Разумеется, он верил этой хронике, абсолютно верил, некая внешняя сторона той бегло запечатленной на пленке блокадной жизни была памятна и ему по собственному опыту, и чувство голода, постоянное, неусыпное, было ему знакомо, и терпеливое отчаяние очередей, и все же в его сознании эти кадры существовали на положении совершенно особом, родственном великой живописи, образы которой не рассчитываешь встретить так, на соседнем перекрестке или в квартире у приятеля. Теперь же именно так и получилось: хозяйки дома, немолодые уже женщины, принаряженные старательно в соответствии с возможностями Гостиного двора или ГУМа, типичные для любой ленинградской и московской толпы, для метро, для троллейбуса, эти самые женщины были причастны к истории, к одному из самых апокалипсических ее событий, и, кто знает, быть может, как раз их и запечатлел объектив кинокамеры в ледяном коридоре идеально прямой для ветров и парадов ленинградской улицы, быть может, именно они, исхудавшие донельзя, окоченевшие, в залатанных валенках и в платках по самые глаза, в одежде, которая, утратив прочие свои значения, обрела первоначальный единственный смысл – укутывать и согревать, тянут за веревку царапающие ледяной наст, все время заносимые вбок классические салазки из «букваря», сгодившиеся так внезапно не только для первого, но и для самого последнего пути.

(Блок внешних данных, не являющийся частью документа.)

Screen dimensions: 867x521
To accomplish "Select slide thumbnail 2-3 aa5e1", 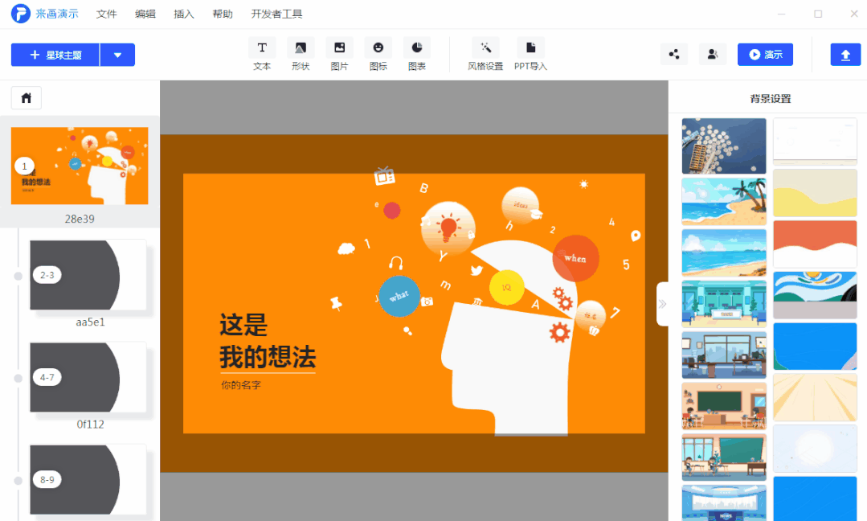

– Потом-то легче было, – улыбнулась сквозь слезы Лиза, – потом мы на Ижору определились, рабочие карточки получили вместо иждивенческих, что вы, можно жить! А то, бывало, кожа сохла. Она всегда сохнет с голодухи. Женские дела прекратились, Да вы ешьте, ешьте! – подзуживала она, когда мужчины, выждав положенное время, с облегчением выпили. – Это все теперешние глупости, что от еды вред. Придумали тоже! Вред мы знаем от чего, а от еды только польза!
Артур, на правах родственника первым снявший пиджак и распустивший галстук, отвалившись от стола, прислонился к спинке дивана:
– Дюжину одолел, классическая купеческая норма, дайте хоть перекурить.
– Во-во, – поддержала Маша, – как во всякой работе, перекур положен. А блины почище работы. А ты бы, Клавдия, прервалась пока печь. Пластинку бы, что ли, поставила!
– Девочки! – загорелась вдруг Елена Михайловна. – Ну что такое пластинка? Вы бы лучше сами спели, что вам стоит! Товарищи, вы себе представить не можете, как они замечательно поют! Если вы их не услышите, вы просто ничего в этом доме не поймете.
Клава покраснела, замотала головой, замахала руками: да ну вас, в самом деле, нашли тоже артистов, делать вам нечего. Но Лизавета Ивановна неожиданно воодушевилась:
– А чего, в самом деле! Отчего не спеть, вон и Маша нам подпоет, у нее, знаете, смолоду какой голос был, ее в хор Пятницкого звали...
– Звали, – согласилась Маша, – и не раз. Да только я не согласная была, паралик их разбери, стану я им, паразитам, по заказу петь.
Запела Лизавета Ивановна, вначале, как это часто бывает, даже ошарашив разомлевших гостей зычным своим голосом, не совместимым с габаритами даже этой нетесной квартиры. Вторым голосом вступила Клава, не так звонко, но зато естественно и задушевно, с привычной сноровкой и с пониманием дела подладились друг к другу сестры, оттеняя и высвечивая друг друга, и все же приходило на ум, что дуэт этот строится не столько по правилам гармонии, сколько по законам жизни, по неизбежной ее необходимости сживаться, сплачиваться, дополнять и поддерживать друг друга.